The anti-Keystone campaign catapulted fledging grassroots groups such as 350.org into the political and public spotlight. The climate advocacy organization, for instance, has more than doubled its email list to 530,000 people since the group started fighting the pipeline in 2011.
In one of the movement’s greatest successes so far, McKibben and 350.org sparked fossil fuel divestment campaigns at 500 universities, dozens of state and local governments, religious institutions and some private foundations—provoking discussions on Wall Street about the long-term viability oil, gas and coal investments.
The Final Fight
While these efforts have been encouraging for the movement, there is little indication as to whether they will result in the rejection of the pipeline.

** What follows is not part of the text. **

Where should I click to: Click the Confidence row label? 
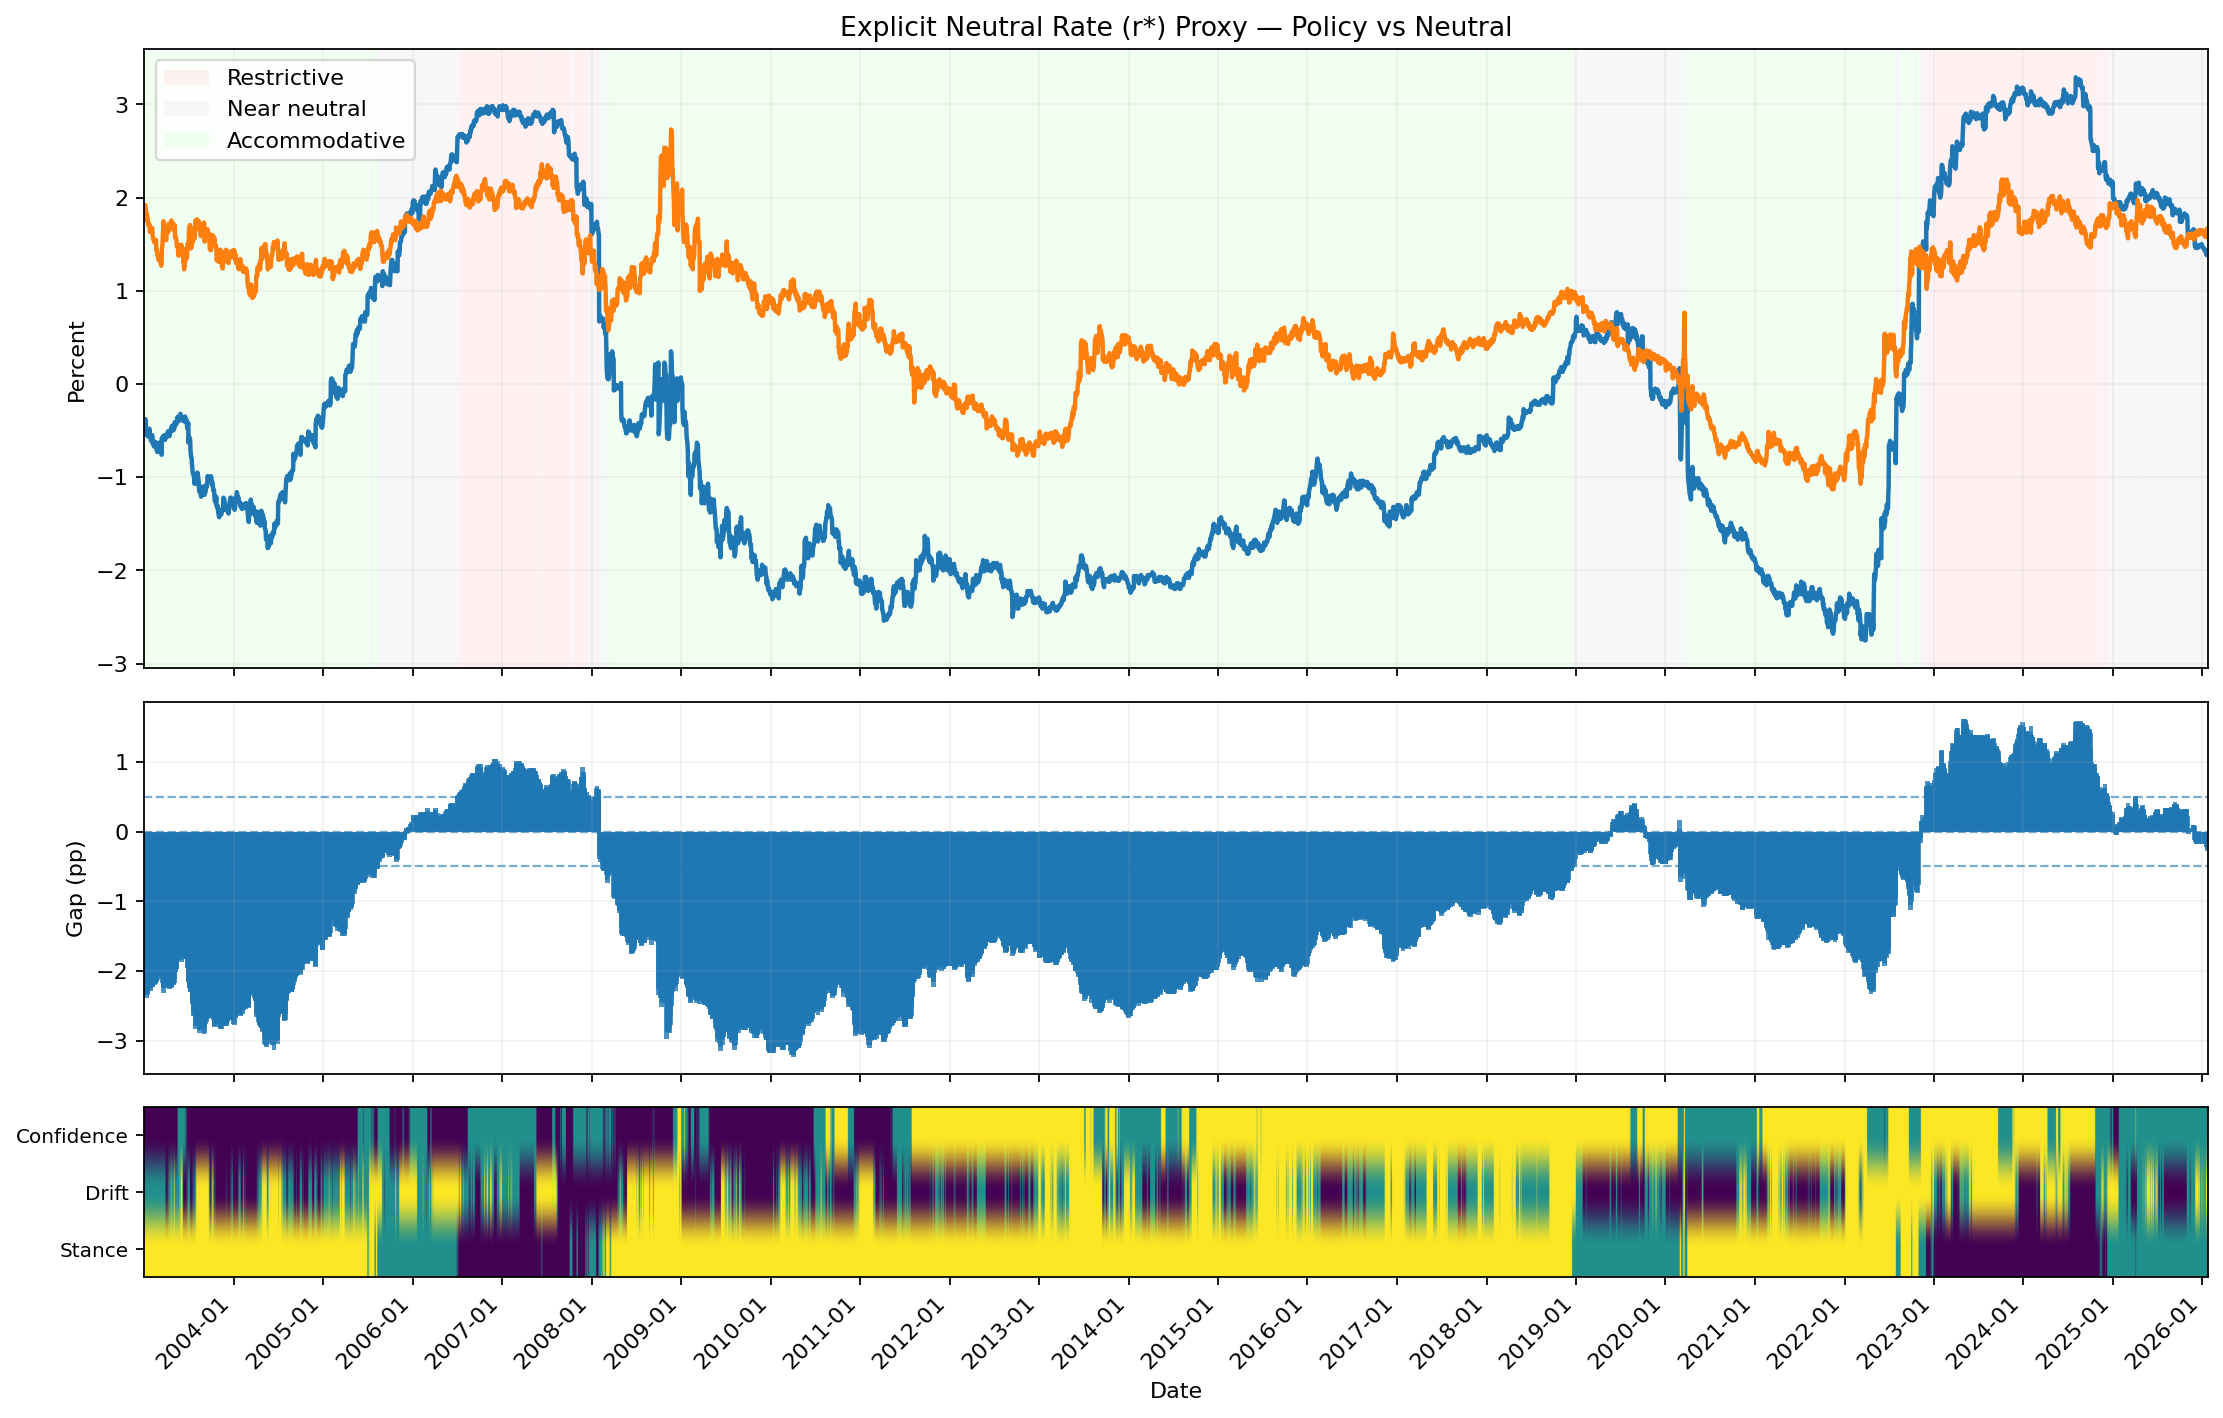click(72, 1135)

Proponents of the Keystone XL interpreted the State Department’s final environmental impact statement as giving Obama the greenlight to approve the project. A close reading of the thick report, however, gives ammunition to both sides of the debate and leaves the door open for a yes or a no.
MORE: Keystone Review Leaves Door Open for Obama Approval, or Rejection
Ultimately, environmentalists know it is Obama’s choice—and it is he who the groups plan to target with their coming deluge of activism.

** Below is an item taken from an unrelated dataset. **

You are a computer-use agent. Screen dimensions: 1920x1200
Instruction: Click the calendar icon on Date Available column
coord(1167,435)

“We’ll be walking from Georgetown, where President Obama made his climate pledge last year, to the White House, where he is currently sitting doing nothing on the issue,” said Aly Johnson-Kurts, a co-organizer of 350.org’s youth-run civil disobedience on March 2. “People are frustrated and they are looking for ways to show it.”
Equally frustrated are proponents of the pipeline—TransCanada, the Canadian government, the North American oil industry and politicians in energy-producing states—who for years have been trying to sell the American people on its economic benefits. They too have kicked their campaigning into high gear, with TV appearances and op-eds.

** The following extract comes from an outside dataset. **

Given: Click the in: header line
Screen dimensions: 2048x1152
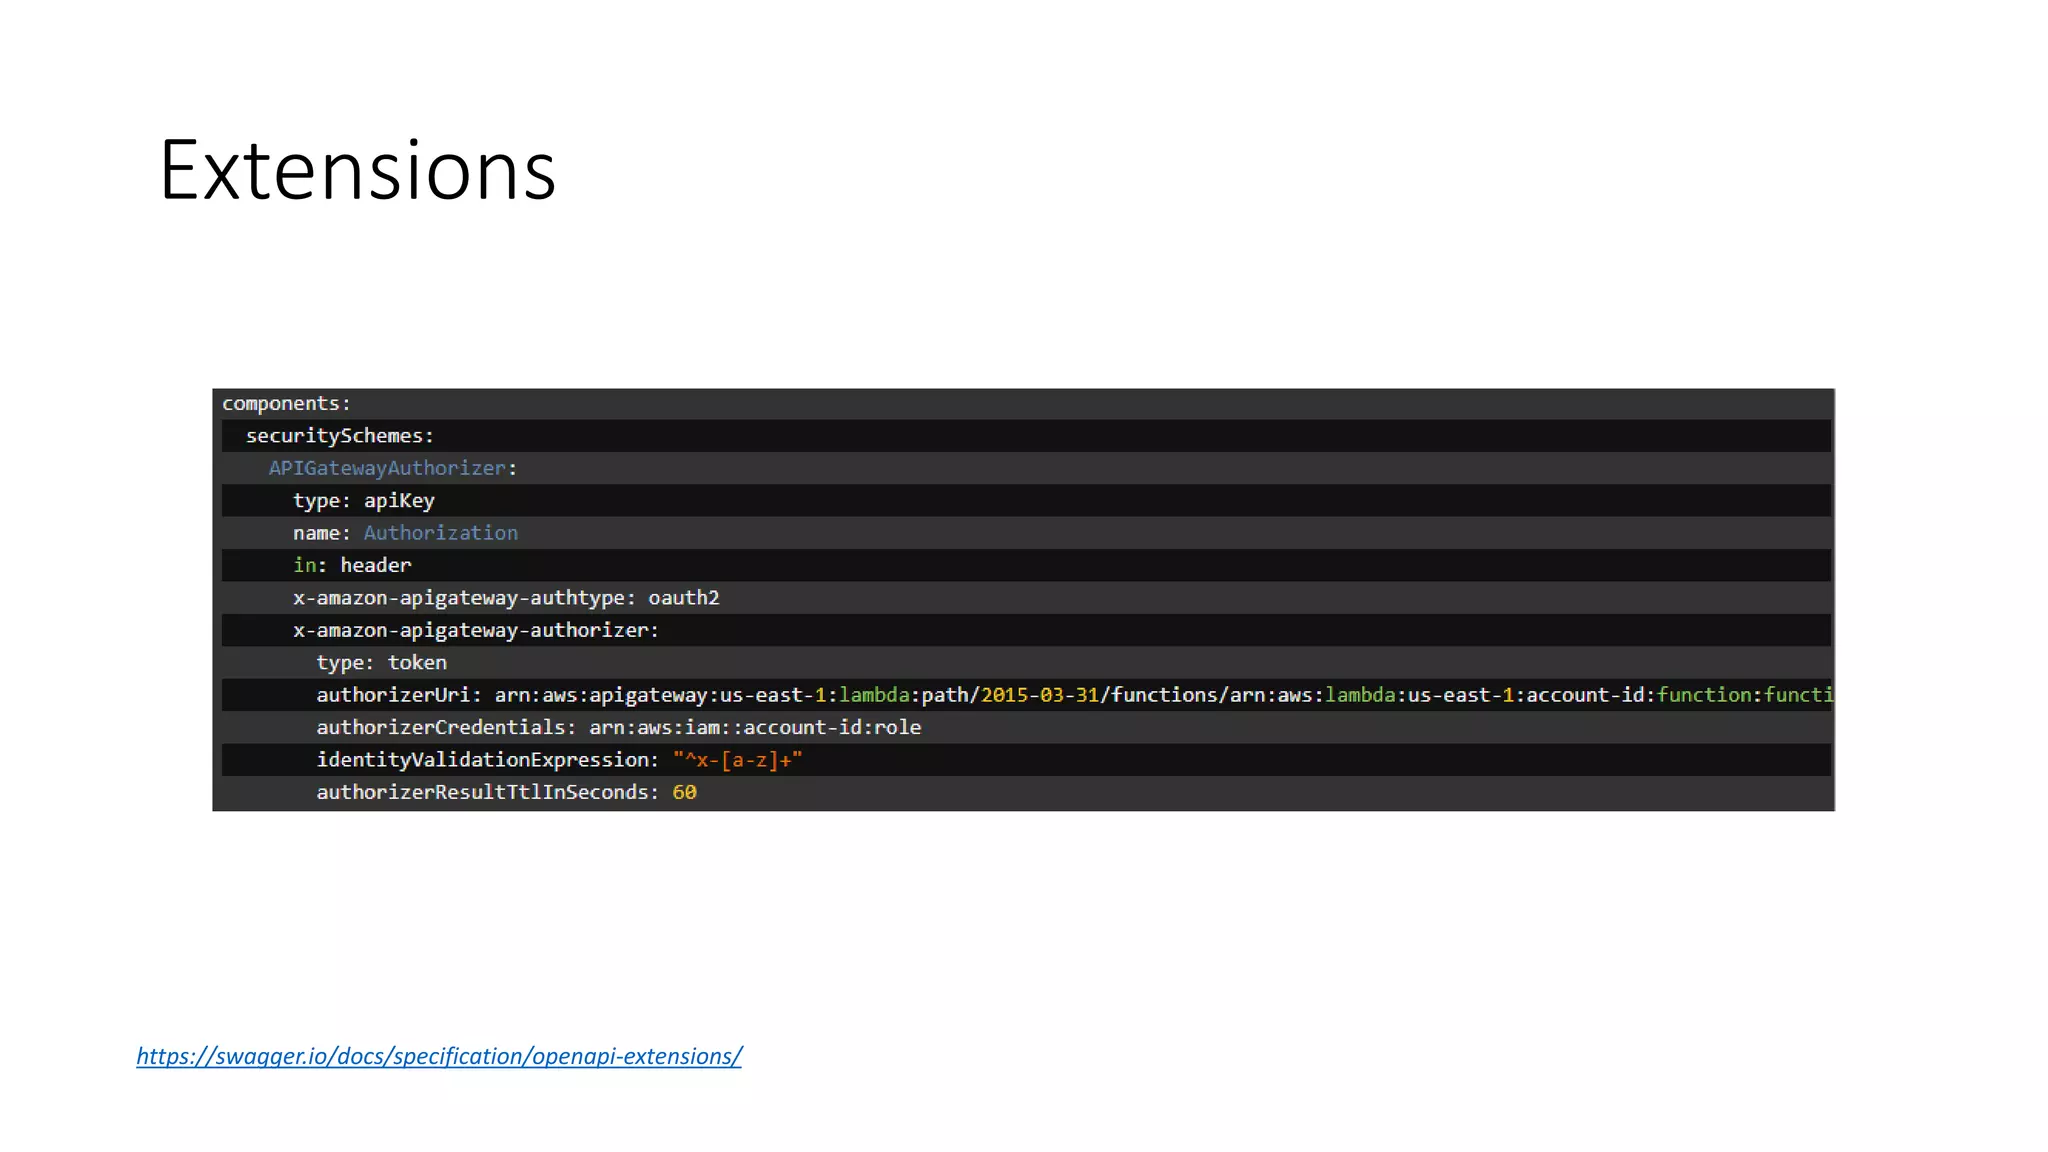Looking at the screenshot, I should coord(352,565).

“This new [State Department] study underscores what has been said all along about Keystone XL pipeline: It’s time to build,” said Sen. Mary Landrieu, a Democrat from Louisiana, who is expected to take helm of the Senate Energy Committee later this month and is a staunch supporter of the project.
It could still be a long wait for all.
The White House has said Obama will not make a rushed decision, leaving environmental activists unsure as to whether they’ll need to sustain their anti-Keystone efforts for just a few months or a few years. They do have legal recourse if Obama approves the project, unlike the pipeline’s opponents, and already that legal fight to delay and block the Keystone XL has started.
MORE: Foes of Keystone XL Begin New Legal Battle Against State Department
Their preference though, it seems, is to win in the streets.
To fight the pipeline, green groups turned away from the inside-the-beltway tactics that had failed them in the past and instead focused on fostering public protests to move President Obama. But one has to wonder: Can environmentalists have an impact in the Oval Office while they are outside, chained to the White House fence?